Sleep Disorders: Insomnia
Insomnia is characterized by difficulty falling or staying asleep for at least 1 night/week for at least 1 month.
Symptoms: Fatigue, irritability, difficulty concentrating.
Prevalence: Affects 10-15% of adults.
Parasomnias: Nightmares & Night Terrors
Parasomnias are abnormal behaviors during sleep, such as nightmares and night terrors.
Nightmares: Vivid, disturbing dreams during REM sleep.
Night terrors: Sudden arousal from sleep with intense fear, usually during NREM sleep.
Sleep Disorders: Sleep Apnea
Sleep apnea involves repeated interruptions in breathing during sleep.
Obstructive sleep apnea: Airway blockage causes pauses in breathing.
Central sleep apnea: Brain fails to send proper signals to muscles controlling breathing.
Dreams
Dreams are sequences of images, ideas, emotions, and sensations occurring involuntarily during sleep.
Freud's theory: Dreams are expressions of unconscious desires and conflicts.
Activation-synthesis theory: Dreams result from brain activity during sleep, interpreted by the cortex.
Problem-solving theory: Dreams help process and solve problems from waking life.
Psychoactive Drugs
Psychoactive drugs are substances that alter perception, mood, consciousness, and behavior.
Stimulants: Increase activity of the nervous system (e.g., caffeine, amphetamines).
Depressants: Decrease activity of the nervous system (e.g., alcohol, barbiturates).
Opioids: Relieve pain and produce euphoria (e.g., morphine, heroin).
Hallucinogens: Alter perception and cause hallucinations (e.g., LSD, psilocybin).
Effects of Psychoactive Drugs
Psychoactive drugs can have both therapeutic and harmful effects, including dependence and addiction.
Physical dependence: Body adapts to the drug, leading to withdrawal symptoms.
Psychological dependence: Compulsive use due to emotional or mental need.
Alcohol and the Brain
Alcohol is a depressant that affects the central nervous system, impairing judgment, coordination, and memory.
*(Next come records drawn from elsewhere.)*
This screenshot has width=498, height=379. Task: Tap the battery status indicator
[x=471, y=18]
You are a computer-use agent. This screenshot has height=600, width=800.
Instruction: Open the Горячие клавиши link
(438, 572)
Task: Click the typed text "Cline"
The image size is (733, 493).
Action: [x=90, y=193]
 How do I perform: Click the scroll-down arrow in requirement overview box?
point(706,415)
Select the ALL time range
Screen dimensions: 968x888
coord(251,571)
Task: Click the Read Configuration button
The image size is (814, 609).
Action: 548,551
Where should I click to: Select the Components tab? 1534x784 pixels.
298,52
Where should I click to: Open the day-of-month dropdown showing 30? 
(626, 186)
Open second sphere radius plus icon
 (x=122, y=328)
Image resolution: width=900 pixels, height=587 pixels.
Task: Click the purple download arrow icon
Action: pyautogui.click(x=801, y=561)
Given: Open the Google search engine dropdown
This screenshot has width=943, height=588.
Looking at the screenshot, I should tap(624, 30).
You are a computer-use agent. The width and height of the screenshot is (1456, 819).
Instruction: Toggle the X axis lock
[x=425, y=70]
Short-term effects: Euphoria, reduced inhibitions, impaired motor skills.
Long-term effects: Liver damage, addiction, cognitive deficits.
Barbiturates, Opioids, and Overdose
Barbiturates and opioids are powerful depressants that can cause overdose and death if misused.
Barbiturates: Induce sleep or reduce stress, high risk of addiction and overdose.
Opioids: Used for pain relief, high risk of dependence and overdose.
Table: Comparison of Major Psychoactive Drug Classes
Drug Class | Main Effects | Examples | Risks |
|---|---|---|---|
Stimulants | Increase alertness, energy | Caffeine, amphetamines, cocaine | Addiction, anxiety, insomnia |
Depressants | Reduce CNS activity, induce relaxation | Alcohol, barbiturates, benzodiazepines | Dependence, overdose, impaired judgment |
Opioids | Pain relief, euphoria | Morphine, heroin, codeine | Dependence, overdose, respiratory depression |
Hallucinogens | Alter perception, cause hallucinations | LSD, psilocybin, MDMA | Psychological distress, impaired judgment |
Additional info:
Sleep cycles typically last about 90 minutes and repeat throughout the night.
Melatonin secretion is suppressed by light exposure, especially blue light from screens.
Chronic sleep deprivation is associated with increased risk of cardiovascular disease, obesity, and diabetes.